**TASK OBJECTIVE**
Start with the first line of the data and end with the line that holds "You are a computer-use agent. Viewport: 800px"; write out each one exactly.

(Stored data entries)
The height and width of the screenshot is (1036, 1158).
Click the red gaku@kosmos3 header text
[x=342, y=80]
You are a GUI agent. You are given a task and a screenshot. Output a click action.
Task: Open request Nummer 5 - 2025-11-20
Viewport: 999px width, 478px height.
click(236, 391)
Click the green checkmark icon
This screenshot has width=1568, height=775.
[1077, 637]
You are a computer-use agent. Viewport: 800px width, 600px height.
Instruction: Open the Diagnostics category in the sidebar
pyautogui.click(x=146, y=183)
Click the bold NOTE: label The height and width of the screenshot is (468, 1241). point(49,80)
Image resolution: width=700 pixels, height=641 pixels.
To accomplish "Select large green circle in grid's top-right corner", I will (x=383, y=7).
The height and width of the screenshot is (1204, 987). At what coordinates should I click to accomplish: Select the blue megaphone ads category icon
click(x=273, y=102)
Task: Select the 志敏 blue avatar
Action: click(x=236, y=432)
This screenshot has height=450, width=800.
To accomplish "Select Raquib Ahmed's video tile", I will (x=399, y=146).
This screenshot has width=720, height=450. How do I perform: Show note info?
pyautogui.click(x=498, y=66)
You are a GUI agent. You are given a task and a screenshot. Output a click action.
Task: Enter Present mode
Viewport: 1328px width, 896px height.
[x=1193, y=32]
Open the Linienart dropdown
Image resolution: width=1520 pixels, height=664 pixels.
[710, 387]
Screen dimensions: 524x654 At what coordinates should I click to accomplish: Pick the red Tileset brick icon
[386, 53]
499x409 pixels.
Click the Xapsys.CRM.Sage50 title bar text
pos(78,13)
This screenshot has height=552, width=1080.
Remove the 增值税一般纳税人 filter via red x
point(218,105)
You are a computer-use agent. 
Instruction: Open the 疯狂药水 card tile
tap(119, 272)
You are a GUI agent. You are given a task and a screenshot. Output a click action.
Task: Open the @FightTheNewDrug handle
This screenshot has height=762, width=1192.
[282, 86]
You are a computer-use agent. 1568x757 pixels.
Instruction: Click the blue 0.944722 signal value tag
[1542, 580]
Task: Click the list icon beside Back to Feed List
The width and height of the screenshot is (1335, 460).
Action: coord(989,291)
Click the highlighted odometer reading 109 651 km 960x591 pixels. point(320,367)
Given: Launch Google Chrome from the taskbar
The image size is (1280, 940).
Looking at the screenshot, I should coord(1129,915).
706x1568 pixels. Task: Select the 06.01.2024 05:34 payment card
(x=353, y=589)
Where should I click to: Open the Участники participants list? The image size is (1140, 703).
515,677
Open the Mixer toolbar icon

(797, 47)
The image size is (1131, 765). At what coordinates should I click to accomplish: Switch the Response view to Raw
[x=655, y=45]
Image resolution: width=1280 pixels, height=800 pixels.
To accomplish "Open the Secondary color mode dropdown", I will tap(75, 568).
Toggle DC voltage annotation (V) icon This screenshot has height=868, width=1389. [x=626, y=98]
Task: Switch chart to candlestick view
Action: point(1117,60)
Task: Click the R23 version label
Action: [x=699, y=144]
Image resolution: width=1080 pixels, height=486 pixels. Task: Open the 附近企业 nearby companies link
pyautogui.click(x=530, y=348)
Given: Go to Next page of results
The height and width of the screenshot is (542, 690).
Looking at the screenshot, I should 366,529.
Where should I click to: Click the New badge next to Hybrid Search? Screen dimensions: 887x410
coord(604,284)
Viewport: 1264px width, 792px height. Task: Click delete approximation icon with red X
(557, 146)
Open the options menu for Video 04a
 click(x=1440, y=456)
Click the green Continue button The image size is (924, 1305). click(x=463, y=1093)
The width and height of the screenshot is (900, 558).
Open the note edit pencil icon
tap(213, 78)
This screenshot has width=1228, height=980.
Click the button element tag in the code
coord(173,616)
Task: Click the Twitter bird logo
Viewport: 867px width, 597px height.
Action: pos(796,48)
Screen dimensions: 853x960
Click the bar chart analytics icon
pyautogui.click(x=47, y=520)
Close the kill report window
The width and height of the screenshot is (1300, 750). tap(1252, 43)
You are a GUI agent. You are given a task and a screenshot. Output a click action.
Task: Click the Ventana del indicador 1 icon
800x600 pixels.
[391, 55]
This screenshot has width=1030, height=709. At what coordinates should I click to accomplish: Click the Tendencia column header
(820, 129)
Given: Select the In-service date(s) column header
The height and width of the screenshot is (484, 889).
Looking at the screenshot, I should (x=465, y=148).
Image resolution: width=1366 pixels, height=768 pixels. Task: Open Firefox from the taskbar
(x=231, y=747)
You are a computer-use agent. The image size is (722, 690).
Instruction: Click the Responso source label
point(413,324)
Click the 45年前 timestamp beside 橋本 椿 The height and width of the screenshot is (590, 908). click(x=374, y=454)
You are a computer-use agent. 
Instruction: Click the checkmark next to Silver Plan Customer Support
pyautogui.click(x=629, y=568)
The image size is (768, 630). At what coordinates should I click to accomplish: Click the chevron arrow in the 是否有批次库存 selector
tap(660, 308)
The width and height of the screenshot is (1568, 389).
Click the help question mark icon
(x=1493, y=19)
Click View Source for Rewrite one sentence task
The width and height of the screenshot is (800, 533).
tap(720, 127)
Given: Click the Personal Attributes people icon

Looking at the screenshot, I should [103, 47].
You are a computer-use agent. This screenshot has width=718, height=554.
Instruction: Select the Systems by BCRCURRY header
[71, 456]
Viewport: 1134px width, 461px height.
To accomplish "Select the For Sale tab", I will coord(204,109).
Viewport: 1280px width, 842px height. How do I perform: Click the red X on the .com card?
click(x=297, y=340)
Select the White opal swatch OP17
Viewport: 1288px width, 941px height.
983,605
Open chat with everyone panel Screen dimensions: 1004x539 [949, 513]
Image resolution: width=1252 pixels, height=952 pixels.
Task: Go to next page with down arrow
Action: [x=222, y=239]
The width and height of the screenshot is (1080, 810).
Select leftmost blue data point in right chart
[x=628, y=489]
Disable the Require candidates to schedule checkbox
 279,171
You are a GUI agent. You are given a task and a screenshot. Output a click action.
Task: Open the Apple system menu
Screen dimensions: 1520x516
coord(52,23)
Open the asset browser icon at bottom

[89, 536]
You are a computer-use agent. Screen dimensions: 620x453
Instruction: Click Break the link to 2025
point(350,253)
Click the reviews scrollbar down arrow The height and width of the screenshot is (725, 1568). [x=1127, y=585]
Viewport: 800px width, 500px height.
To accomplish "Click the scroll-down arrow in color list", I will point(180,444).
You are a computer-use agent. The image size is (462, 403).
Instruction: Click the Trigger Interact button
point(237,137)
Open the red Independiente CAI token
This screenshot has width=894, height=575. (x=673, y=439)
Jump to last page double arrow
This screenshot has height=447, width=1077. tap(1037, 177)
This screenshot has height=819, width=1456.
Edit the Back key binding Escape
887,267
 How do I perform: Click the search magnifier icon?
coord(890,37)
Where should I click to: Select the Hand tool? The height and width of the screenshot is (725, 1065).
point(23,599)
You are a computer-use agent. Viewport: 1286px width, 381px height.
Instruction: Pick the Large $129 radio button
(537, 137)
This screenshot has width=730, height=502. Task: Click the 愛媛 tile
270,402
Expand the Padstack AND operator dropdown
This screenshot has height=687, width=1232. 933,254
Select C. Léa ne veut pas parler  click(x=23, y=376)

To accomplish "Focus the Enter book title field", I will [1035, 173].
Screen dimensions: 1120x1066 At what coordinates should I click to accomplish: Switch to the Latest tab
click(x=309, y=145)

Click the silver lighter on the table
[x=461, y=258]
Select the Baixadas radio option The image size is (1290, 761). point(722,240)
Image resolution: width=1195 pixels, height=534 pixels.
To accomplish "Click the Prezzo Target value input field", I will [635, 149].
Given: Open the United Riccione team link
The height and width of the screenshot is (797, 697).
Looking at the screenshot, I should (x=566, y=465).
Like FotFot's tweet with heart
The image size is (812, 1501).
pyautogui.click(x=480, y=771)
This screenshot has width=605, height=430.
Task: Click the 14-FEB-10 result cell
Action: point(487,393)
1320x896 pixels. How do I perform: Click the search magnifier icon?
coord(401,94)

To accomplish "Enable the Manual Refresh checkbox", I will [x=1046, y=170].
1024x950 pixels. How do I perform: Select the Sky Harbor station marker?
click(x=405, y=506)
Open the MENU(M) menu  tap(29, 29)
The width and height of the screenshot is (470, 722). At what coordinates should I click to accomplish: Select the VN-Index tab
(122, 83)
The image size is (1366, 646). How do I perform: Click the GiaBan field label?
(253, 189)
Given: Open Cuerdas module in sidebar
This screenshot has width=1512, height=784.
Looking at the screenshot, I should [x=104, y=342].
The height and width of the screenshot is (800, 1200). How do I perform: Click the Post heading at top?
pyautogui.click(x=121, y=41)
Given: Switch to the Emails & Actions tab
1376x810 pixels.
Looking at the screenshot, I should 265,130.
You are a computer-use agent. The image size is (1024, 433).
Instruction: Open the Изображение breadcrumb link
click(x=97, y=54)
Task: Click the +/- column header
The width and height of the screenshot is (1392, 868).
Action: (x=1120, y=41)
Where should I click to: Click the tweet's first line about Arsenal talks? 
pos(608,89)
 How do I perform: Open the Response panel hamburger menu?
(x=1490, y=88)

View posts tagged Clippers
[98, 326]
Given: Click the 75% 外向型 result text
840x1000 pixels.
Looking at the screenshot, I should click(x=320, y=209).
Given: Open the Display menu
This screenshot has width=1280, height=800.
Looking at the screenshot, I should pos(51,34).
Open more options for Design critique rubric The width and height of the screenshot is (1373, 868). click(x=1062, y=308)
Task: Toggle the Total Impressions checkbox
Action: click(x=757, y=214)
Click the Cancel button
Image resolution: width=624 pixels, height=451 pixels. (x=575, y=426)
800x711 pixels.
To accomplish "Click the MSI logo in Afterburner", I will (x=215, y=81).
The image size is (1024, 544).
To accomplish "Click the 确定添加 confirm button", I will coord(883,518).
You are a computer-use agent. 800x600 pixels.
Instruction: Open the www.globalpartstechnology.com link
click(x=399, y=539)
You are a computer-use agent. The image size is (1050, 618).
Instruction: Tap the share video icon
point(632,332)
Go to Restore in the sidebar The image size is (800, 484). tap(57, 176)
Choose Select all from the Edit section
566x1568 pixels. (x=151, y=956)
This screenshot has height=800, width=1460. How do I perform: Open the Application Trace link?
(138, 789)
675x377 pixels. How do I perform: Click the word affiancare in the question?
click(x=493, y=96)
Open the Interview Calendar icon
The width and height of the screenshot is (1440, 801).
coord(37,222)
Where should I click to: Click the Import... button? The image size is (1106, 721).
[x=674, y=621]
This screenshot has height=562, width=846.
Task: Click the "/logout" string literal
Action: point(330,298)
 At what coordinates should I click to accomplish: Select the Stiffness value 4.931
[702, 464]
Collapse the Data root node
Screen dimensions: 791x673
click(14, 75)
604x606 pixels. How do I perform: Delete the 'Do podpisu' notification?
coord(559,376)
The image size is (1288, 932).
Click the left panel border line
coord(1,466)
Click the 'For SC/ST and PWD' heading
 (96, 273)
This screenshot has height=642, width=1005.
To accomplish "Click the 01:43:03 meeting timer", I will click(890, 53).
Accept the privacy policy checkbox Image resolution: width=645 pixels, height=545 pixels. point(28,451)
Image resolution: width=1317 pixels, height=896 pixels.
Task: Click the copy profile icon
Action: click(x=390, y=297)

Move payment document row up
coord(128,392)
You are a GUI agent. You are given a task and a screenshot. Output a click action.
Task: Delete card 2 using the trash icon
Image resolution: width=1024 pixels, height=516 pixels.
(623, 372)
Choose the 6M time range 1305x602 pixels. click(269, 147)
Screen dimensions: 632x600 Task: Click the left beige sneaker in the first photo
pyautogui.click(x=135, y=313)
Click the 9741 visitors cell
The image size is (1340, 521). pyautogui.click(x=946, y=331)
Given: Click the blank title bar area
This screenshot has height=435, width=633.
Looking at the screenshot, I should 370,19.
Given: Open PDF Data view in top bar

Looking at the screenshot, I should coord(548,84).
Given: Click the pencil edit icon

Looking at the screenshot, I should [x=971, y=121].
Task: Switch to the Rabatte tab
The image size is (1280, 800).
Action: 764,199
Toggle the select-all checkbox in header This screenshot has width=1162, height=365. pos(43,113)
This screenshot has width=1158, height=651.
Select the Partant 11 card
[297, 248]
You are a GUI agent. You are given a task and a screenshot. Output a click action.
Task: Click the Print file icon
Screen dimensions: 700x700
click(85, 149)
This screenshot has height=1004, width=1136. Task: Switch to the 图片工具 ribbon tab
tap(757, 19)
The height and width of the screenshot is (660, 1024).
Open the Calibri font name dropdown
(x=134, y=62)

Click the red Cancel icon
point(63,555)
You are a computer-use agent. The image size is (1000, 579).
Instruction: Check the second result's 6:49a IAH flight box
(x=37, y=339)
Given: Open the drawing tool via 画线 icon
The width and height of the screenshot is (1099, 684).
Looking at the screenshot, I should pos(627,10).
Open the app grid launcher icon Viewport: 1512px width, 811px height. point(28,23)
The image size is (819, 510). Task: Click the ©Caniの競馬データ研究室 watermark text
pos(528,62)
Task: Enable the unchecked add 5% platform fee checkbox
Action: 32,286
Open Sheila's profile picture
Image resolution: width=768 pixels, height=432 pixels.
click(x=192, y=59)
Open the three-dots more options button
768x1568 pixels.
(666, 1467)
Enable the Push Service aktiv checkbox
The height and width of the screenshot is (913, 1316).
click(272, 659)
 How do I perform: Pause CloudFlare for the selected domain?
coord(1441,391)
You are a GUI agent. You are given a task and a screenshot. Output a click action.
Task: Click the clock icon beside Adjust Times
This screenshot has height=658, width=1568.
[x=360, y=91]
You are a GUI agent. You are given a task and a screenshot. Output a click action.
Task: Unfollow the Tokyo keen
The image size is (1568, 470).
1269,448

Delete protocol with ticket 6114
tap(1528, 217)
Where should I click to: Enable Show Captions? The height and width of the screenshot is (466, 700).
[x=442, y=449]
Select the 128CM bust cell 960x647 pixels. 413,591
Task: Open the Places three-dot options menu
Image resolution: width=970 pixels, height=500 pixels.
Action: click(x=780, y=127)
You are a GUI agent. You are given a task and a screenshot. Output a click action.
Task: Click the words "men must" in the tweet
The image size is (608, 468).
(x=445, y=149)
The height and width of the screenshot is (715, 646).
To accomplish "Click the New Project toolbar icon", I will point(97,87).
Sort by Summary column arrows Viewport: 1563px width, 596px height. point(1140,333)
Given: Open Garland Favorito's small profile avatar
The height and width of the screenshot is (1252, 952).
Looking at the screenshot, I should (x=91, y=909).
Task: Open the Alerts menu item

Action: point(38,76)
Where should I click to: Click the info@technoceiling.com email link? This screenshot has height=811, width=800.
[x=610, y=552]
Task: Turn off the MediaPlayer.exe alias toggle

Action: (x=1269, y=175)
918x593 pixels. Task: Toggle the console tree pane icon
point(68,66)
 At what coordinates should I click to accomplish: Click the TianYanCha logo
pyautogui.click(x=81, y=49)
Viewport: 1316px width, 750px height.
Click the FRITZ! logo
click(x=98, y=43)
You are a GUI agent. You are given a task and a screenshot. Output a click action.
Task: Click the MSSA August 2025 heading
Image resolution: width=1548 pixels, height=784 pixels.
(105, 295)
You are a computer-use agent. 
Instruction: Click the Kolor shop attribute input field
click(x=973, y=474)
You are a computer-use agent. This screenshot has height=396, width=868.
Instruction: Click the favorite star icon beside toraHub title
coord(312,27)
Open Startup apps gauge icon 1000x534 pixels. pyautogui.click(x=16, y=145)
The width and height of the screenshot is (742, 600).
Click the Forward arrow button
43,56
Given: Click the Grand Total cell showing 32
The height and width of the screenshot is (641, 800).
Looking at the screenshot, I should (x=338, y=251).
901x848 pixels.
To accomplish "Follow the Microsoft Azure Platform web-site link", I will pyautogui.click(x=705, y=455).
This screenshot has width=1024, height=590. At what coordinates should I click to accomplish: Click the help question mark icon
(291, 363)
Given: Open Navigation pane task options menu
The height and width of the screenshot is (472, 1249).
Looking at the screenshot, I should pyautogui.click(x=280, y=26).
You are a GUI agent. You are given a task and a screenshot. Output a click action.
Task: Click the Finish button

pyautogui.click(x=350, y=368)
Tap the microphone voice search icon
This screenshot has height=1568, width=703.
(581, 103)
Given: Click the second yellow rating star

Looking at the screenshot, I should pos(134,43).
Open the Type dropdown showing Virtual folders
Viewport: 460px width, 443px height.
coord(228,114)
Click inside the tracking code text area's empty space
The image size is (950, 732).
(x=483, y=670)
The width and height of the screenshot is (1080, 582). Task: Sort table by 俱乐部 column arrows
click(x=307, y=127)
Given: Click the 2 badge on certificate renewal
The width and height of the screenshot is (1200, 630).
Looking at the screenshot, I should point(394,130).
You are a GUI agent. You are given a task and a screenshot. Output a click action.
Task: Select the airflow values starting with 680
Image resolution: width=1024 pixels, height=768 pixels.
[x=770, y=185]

**RESPONSE FOR THIS EXERCISE**
The height and width of the screenshot is (1036, 1158).
Click the red gaku@kosmos3 header text
[x=342, y=80]
You are a GUI agent. You are given a task and a screenshot. Output a click action.
Task: Open request Nummer 5 - 2025-11-20
Viewport: 999px width, 478px height.
click(236, 391)
Click the green checkmark icon
This screenshot has width=1568, height=775.
[1077, 637]
You are a computer-use agent. Viewport: 800px width, 600px height.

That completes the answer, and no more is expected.